ENTRIES SHOWN:

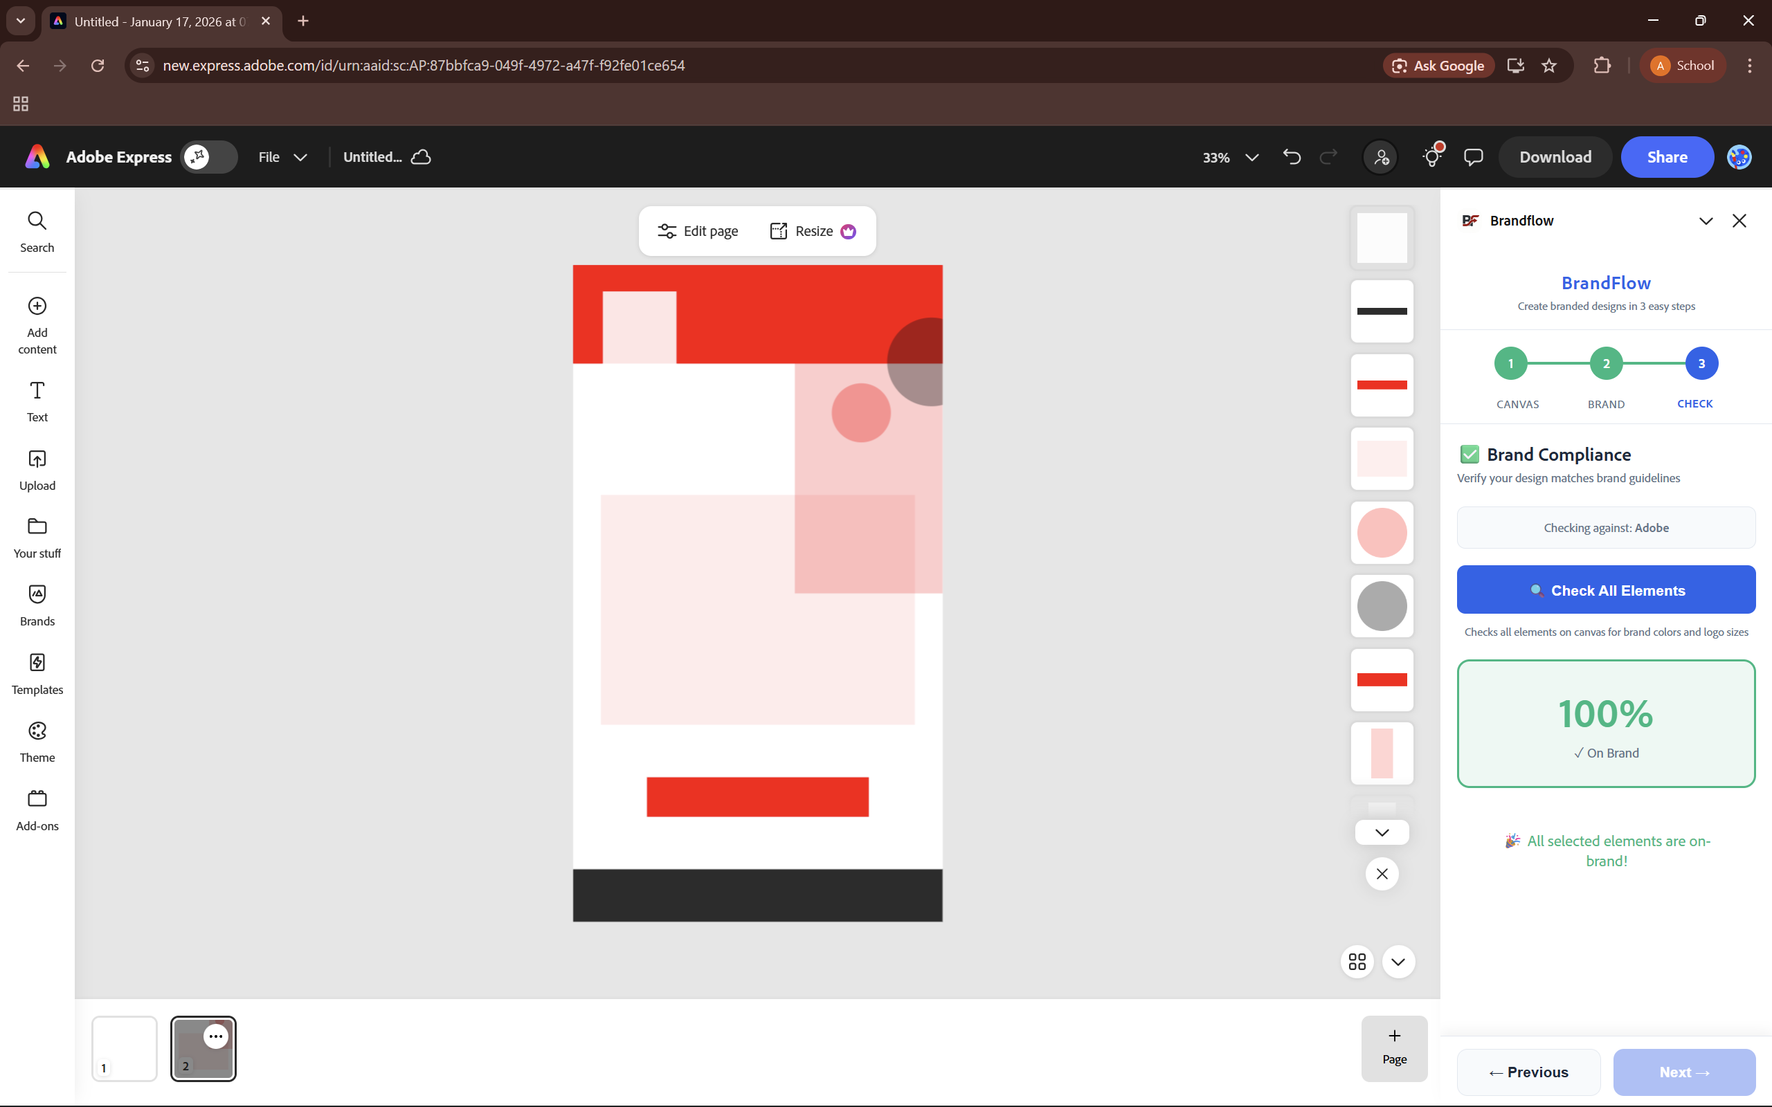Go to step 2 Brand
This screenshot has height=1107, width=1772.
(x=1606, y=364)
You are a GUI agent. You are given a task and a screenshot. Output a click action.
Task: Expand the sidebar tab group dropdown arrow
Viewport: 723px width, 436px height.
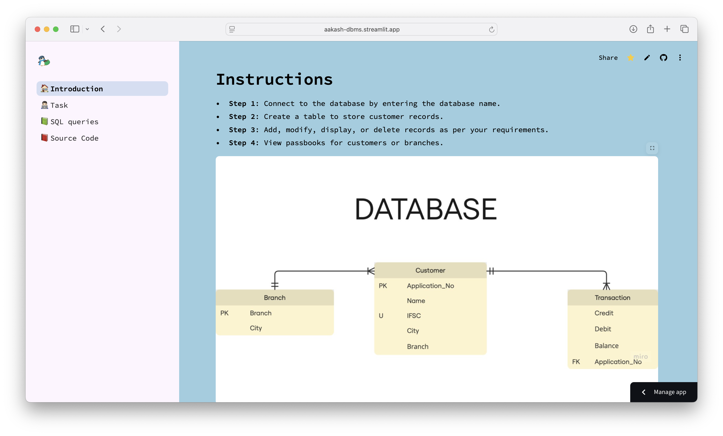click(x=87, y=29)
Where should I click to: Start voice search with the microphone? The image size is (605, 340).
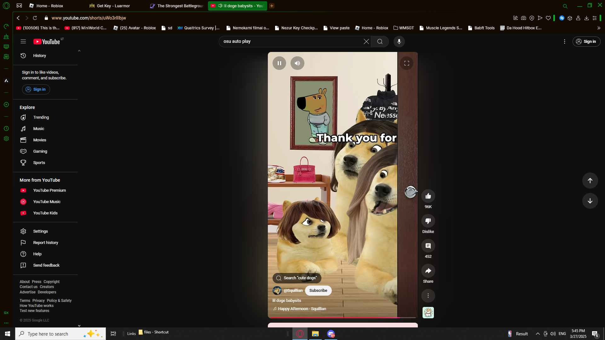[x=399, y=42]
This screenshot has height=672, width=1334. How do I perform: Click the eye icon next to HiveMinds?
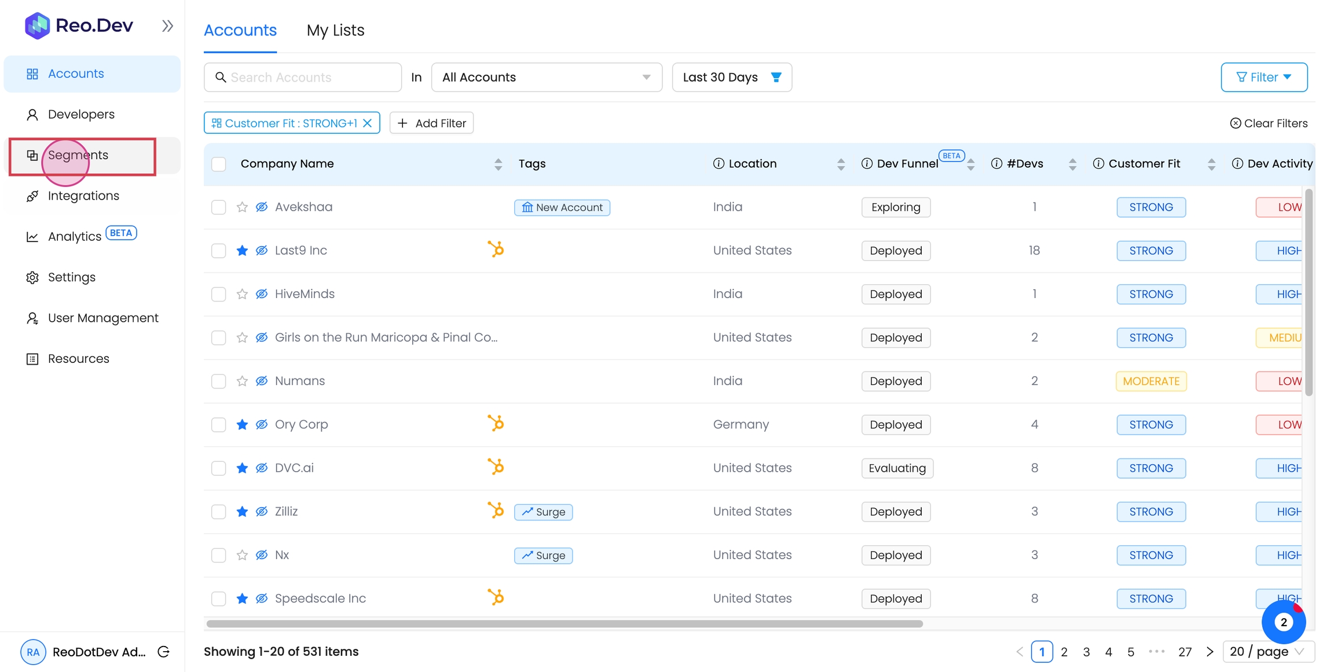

WHAT THE EXERCISE ASKS: Where pictures appear, omit them, and transcribe exactly, with nothing else, the lines from the line with "Viewport: 723px width, 436px height." through the final line of the records above, both ends included.

WRITTEN ANSWER:
Viewport: 723px width, 436px height.
click(x=87, y=29)
Where should I click to: Start voice search with the microphone? The image size is (605, 340).
[x=399, y=42]
This screenshot has height=672, width=1334. How do I perform: Click the eye icon next to HiveMinds?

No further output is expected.